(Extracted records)
+ + + + +

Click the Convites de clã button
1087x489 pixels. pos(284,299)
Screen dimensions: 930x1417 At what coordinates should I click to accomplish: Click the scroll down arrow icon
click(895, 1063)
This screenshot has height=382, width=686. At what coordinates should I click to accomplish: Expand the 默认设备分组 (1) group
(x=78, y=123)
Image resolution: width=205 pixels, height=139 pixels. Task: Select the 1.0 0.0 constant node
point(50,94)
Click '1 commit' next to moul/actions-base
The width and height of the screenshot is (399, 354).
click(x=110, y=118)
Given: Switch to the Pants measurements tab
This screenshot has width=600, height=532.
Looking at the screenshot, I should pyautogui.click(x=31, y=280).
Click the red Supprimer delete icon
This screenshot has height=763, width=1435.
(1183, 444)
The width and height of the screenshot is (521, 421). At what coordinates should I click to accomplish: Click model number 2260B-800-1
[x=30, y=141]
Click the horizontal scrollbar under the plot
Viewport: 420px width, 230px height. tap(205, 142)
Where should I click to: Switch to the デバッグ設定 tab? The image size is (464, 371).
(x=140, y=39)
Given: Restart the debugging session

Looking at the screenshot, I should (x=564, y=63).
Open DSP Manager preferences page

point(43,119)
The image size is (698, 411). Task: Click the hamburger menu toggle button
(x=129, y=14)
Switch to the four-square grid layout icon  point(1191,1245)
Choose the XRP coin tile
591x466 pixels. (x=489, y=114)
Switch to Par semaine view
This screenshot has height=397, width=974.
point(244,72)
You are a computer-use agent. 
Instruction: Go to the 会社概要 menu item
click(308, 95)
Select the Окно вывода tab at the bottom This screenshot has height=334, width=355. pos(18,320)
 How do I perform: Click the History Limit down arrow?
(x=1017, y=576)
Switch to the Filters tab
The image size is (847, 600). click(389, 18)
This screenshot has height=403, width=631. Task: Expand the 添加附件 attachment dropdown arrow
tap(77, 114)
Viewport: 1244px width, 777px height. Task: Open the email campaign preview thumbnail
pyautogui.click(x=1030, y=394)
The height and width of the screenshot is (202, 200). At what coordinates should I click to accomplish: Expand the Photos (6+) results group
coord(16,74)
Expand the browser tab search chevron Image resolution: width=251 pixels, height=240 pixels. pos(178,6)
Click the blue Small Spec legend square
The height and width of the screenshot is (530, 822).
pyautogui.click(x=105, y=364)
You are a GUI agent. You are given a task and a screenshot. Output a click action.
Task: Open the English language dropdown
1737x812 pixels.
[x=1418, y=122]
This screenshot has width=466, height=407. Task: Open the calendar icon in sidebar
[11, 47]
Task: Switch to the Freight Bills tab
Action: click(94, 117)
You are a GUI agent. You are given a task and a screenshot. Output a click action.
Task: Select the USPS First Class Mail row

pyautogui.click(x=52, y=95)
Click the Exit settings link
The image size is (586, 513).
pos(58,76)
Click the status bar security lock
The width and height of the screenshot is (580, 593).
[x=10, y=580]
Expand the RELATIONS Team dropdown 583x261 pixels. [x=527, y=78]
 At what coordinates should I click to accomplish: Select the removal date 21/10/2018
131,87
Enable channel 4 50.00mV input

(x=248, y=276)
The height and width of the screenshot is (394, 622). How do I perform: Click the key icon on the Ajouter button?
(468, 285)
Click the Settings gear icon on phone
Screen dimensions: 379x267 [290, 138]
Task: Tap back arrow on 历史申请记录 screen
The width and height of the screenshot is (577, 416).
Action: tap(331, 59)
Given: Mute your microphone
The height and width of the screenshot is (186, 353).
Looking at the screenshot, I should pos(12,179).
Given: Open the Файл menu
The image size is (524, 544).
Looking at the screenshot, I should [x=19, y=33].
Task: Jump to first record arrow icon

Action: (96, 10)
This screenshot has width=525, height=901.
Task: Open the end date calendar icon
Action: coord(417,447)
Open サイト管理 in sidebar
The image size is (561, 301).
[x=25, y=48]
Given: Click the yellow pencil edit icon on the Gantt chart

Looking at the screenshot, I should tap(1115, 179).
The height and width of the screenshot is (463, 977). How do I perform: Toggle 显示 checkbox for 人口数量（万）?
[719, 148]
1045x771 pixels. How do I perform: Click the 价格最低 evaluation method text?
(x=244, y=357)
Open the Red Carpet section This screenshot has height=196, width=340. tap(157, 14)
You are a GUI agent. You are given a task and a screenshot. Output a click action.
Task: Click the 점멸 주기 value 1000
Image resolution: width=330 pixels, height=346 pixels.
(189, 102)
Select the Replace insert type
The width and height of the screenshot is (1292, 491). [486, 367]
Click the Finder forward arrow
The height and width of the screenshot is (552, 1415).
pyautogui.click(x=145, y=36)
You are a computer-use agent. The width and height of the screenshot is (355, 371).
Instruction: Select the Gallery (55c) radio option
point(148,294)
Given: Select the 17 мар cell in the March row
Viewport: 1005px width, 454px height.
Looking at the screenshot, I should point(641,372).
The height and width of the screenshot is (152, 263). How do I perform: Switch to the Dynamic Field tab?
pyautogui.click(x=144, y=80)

+ + + + +

WORK ORDER => Each entry is to be retyped precisely as it stands.

RESULT OF THIS TASK =>
Click the Convites de clã button
1087x489 pixels. pos(284,299)
Screen dimensions: 930x1417 At what coordinates should I click to accomplish: Click the scroll down arrow icon
click(895, 1063)
This screenshot has height=382, width=686. At what coordinates should I click to accomplish: Expand the 默认设备分组 (1) group
(x=78, y=123)
Image resolution: width=205 pixels, height=139 pixels. Task: Select the 1.0 0.0 constant node
point(50,94)
Click '1 commit' next to moul/actions-base
The width and height of the screenshot is (399, 354).
click(x=110, y=118)
Given: Switch to the Pants measurements tab
This screenshot has width=600, height=532.
Looking at the screenshot, I should pyautogui.click(x=31, y=280).
Click the red Supprimer delete icon
This screenshot has height=763, width=1435.
(1183, 444)
The width and height of the screenshot is (521, 421). At what coordinates should I click to accomplish: Click model number 2260B-800-1
[x=30, y=141]
Click the horizontal scrollbar under the plot
Viewport: 420px width, 230px height. tap(205, 142)
Where should I click to: Switch to the デバッグ設定 tab? The image size is (464, 371).
(x=140, y=39)
Given: Restart the debugging session

Looking at the screenshot, I should (x=564, y=63).
Open DSP Manager preferences page

point(43,119)
The image size is (698, 411). Task: Click the hamburger menu toggle button
(x=129, y=14)
Switch to the four-square grid layout icon  point(1191,1245)
Choose the XRP coin tile
591x466 pixels. (x=489, y=114)
Switch to Par semaine view
This screenshot has height=397, width=974.
point(244,72)
You are a computer-use agent. 
Instruction: Go to the 会社概要 menu item
click(308, 95)
Select the Окно вывода tab at the bottom This screenshot has height=334, width=355. pos(18,320)
 How do I perform: Click the History Limit down arrow?
(x=1017, y=576)
Switch to the Filters tab
The image size is (847, 600). click(389, 18)
This screenshot has height=403, width=631. Task: Expand the 添加附件 attachment dropdown arrow
tap(77, 114)
Viewport: 1244px width, 777px height. Task: Open the email campaign preview thumbnail
pyautogui.click(x=1030, y=394)
The height and width of the screenshot is (202, 200). At what coordinates should I click to accomplish: Expand the Photos (6+) results group
coord(16,74)
Expand the browser tab search chevron Image resolution: width=251 pixels, height=240 pixels. pos(178,6)
Click the blue Small Spec legend square
The height and width of the screenshot is (530, 822).
pyautogui.click(x=105, y=364)
You are a GUI agent. You are given a task and a screenshot. Output a click action.
Task: Open the English language dropdown
1737x812 pixels.
[x=1418, y=122]
This screenshot has width=466, height=407. Task: Open the calendar icon in sidebar
[11, 47]
Task: Switch to the Freight Bills tab
Action: click(94, 117)
You are a GUI agent. You are given a task and a screenshot. Output a click action.
Task: Select the USPS First Class Mail row

pyautogui.click(x=52, y=95)
Click the Exit settings link
The image size is (586, 513).
pos(58,76)
Click the status bar security lock
The width and height of the screenshot is (580, 593).
[x=10, y=580]
Expand the RELATIONS Team dropdown 583x261 pixels. [x=527, y=78]
 At what coordinates should I click to accomplish: Select the removal date 21/10/2018
131,87
Enable channel 4 50.00mV input

(x=248, y=276)
The height and width of the screenshot is (394, 622). How do I perform: Click the key icon on the Ajouter button?
(468, 285)
Click the Settings gear icon on phone
Screen dimensions: 379x267 [290, 138]
Task: Tap back arrow on 历史申请记录 screen
The width and height of the screenshot is (577, 416).
Action: tap(331, 59)
Given: Mute your microphone
The height and width of the screenshot is (186, 353).
Looking at the screenshot, I should pos(12,179).
Given: Open the Файл menu
The image size is (524, 544).
Looking at the screenshot, I should [x=19, y=33].
Task: Jump to first record arrow icon

Action: (96, 10)
This screenshot has width=525, height=901.
Task: Open the end date calendar icon
Action: coord(417,447)
Open サイト管理 in sidebar
The image size is (561, 301).
[x=25, y=48]
Given: Click the yellow pencil edit icon on the Gantt chart

Looking at the screenshot, I should tap(1115, 179).
The height and width of the screenshot is (463, 977). How do I perform: Toggle 显示 checkbox for 人口数量（万）?
[719, 148]
1045x771 pixels. How do I perform: Click the 价格最低 evaluation method text?
(x=244, y=357)
Open the Red Carpet section This screenshot has height=196, width=340. tap(157, 14)
You are a GUI agent. You are given a task and a screenshot. Output a click action.
Task: Click the 점멸 주기 value 1000
Image resolution: width=330 pixels, height=346 pixels.
(189, 102)
Select the Replace insert type
The width and height of the screenshot is (1292, 491). [486, 367]
Click the Finder forward arrow
The height and width of the screenshot is (552, 1415).
pyautogui.click(x=145, y=36)
You are a computer-use agent. The width and height of the screenshot is (355, 371).
Instruction: Select the Gallery (55c) radio option
point(148,294)
Given: Select the 17 мар cell in the March row
Viewport: 1005px width, 454px height.
Looking at the screenshot, I should point(641,372).
The height and width of the screenshot is (152, 263). How do I perform: Switch to the Dynamic Field tab?
pyautogui.click(x=144, y=80)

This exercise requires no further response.